§ **EXERCISE**
Retype the records starting with the line containing "Screen dimensions: 1529x860" and going on through the end of the records.

--- start SOURCE MATERIAL ---

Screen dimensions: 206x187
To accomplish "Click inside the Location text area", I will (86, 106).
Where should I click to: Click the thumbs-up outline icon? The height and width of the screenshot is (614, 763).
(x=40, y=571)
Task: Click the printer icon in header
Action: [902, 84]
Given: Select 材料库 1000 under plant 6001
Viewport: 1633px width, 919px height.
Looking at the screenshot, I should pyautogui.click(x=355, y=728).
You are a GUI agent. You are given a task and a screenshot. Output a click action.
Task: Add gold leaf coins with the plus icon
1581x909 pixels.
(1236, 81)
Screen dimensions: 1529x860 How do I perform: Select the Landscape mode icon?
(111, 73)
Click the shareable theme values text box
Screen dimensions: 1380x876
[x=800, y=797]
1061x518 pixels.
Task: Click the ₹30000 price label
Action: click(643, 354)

--- end SOURCE MATERIAL ---

§ **OUTPUT BELOW**
Screen dimensions: 1529x860 How do I perform: Select the Landscape mode icon?
(111, 73)
Click the shareable theme values text box
Screen dimensions: 1380x876
[x=800, y=797]
1061x518 pixels.
Task: Click the ₹30000 price label
Action: click(643, 354)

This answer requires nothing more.